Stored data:
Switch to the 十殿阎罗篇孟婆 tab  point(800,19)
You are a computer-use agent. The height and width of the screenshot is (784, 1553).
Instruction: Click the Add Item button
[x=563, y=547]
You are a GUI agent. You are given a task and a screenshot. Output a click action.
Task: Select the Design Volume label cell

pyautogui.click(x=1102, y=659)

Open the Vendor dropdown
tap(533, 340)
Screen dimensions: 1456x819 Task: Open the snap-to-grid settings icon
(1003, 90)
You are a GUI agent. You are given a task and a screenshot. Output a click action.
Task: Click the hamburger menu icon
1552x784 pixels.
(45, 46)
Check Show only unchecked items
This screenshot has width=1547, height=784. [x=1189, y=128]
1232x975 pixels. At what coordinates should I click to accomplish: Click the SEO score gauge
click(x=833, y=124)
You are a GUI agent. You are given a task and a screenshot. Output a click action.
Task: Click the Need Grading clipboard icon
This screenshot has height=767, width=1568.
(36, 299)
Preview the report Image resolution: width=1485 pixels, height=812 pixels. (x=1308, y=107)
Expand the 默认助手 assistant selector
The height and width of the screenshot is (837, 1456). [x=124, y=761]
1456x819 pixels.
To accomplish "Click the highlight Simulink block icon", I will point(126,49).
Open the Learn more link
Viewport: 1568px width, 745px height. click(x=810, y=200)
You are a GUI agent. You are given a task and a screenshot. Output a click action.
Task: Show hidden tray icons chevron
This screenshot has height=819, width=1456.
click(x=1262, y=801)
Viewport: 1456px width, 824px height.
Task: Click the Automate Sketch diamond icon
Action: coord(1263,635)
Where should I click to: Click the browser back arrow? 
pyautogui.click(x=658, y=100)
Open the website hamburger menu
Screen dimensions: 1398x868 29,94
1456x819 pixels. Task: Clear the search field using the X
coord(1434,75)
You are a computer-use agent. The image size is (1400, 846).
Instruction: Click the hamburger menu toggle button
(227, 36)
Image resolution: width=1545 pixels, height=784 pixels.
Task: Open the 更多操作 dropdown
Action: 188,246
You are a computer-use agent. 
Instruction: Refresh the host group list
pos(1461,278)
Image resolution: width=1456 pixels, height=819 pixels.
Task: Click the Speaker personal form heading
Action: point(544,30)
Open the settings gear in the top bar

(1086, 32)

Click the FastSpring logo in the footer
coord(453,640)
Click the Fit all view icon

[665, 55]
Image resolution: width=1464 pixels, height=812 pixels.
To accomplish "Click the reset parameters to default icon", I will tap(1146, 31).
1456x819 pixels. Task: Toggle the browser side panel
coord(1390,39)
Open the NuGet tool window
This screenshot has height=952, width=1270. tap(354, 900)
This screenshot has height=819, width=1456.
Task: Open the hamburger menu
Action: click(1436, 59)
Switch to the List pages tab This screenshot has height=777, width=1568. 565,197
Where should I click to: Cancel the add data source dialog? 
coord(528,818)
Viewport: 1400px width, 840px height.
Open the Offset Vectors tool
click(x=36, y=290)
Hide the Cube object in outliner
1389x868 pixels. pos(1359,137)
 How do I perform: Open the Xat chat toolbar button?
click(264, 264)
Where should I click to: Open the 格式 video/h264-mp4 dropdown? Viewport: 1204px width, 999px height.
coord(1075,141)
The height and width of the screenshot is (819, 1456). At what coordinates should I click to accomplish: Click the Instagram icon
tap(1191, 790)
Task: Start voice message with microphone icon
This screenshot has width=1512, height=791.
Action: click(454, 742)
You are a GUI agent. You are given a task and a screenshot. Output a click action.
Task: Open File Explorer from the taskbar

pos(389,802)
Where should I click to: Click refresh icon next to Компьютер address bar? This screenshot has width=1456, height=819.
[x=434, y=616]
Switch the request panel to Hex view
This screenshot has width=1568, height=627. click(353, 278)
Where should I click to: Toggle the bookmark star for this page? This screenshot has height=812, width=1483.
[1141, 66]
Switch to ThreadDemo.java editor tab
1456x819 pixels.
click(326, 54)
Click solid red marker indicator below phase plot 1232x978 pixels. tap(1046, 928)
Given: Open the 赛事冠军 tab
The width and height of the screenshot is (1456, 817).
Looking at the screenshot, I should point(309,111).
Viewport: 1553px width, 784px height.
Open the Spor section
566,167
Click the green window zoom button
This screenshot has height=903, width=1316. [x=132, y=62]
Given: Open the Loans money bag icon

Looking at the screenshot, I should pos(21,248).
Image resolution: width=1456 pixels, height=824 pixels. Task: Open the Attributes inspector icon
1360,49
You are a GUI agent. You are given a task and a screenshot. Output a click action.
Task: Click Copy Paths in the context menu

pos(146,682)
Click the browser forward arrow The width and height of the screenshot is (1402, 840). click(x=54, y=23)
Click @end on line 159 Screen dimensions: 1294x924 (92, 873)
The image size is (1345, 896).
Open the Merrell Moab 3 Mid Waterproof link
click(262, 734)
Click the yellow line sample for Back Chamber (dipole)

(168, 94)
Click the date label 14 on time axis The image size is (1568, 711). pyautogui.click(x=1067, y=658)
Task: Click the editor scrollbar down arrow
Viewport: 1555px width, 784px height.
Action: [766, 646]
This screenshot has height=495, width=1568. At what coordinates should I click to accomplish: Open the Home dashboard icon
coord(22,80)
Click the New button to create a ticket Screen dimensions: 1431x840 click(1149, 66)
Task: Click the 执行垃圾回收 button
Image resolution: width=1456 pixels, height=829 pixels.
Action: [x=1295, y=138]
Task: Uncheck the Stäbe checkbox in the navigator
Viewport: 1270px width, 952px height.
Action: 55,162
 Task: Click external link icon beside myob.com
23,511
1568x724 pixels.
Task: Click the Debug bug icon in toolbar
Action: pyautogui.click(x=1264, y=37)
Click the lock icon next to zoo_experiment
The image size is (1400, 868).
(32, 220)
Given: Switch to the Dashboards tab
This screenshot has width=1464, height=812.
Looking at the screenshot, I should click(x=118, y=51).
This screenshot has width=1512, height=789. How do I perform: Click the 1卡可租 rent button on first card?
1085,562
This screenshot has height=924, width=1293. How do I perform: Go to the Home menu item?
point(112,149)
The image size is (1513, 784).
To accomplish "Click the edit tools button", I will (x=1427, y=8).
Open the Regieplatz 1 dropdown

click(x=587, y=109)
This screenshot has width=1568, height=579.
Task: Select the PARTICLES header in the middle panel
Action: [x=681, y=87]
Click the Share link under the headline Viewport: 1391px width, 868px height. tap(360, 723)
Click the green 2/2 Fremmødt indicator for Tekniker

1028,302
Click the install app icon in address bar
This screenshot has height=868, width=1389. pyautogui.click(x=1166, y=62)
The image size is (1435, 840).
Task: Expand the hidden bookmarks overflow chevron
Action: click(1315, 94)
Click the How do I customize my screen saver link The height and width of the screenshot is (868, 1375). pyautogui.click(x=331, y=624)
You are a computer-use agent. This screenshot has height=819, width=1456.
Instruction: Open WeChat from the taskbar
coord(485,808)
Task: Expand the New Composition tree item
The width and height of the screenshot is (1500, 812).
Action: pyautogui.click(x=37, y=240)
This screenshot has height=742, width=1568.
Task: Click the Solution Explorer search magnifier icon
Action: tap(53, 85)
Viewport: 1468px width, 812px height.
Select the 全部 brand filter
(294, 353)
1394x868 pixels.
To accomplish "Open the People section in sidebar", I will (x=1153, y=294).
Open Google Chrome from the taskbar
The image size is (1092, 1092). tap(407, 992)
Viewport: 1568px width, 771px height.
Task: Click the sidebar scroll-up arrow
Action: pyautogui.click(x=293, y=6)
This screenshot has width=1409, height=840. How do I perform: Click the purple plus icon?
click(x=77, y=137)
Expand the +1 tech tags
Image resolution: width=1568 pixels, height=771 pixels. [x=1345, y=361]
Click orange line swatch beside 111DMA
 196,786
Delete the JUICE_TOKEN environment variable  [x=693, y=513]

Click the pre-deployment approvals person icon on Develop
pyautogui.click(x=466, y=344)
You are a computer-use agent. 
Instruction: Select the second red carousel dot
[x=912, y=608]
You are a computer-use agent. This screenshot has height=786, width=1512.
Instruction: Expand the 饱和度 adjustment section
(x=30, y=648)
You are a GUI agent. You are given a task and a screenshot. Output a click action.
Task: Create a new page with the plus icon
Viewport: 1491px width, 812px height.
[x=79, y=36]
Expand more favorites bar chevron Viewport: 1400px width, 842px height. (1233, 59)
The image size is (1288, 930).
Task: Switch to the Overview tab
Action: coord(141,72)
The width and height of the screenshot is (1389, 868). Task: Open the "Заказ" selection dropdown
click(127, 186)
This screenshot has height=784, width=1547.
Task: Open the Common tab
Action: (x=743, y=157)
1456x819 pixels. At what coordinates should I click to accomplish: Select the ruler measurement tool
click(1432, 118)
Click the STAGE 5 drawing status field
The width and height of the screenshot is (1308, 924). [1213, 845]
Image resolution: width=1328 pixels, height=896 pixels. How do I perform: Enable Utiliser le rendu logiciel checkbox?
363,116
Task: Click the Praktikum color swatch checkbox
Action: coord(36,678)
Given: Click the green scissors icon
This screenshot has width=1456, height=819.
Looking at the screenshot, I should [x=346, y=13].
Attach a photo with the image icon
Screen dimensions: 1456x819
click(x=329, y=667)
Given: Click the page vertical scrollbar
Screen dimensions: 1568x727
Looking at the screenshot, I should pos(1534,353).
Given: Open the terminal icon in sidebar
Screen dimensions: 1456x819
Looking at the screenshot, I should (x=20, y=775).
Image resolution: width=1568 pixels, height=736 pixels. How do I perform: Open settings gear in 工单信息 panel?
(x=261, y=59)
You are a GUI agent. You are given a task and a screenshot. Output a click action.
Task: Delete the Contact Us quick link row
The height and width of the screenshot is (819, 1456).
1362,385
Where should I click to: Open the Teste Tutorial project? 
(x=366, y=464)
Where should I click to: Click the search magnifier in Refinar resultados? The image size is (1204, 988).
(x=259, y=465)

- _To do_: Return the span of lines in the data above that opens at the line with "This screenshot has height=767, width=1568." and closes at the line with "Task: Show hidden tray icons chevron", exactly, ends included, nothing else.

- _Output below_:
This screenshot has height=767, width=1568.
(36, 299)
Preview the report Image resolution: width=1485 pixels, height=812 pixels. (x=1308, y=107)
Expand the 默认助手 assistant selector
The height and width of the screenshot is (837, 1456). [x=124, y=761]
1456x819 pixels.
To accomplish "Click the highlight Simulink block icon", I will point(126,49).
Open the Learn more link
Viewport: 1568px width, 745px height. click(x=810, y=200)
You are a GUI agent. You are given a task and a screenshot. Output a click action.
Task: Show hidden tray icons chevron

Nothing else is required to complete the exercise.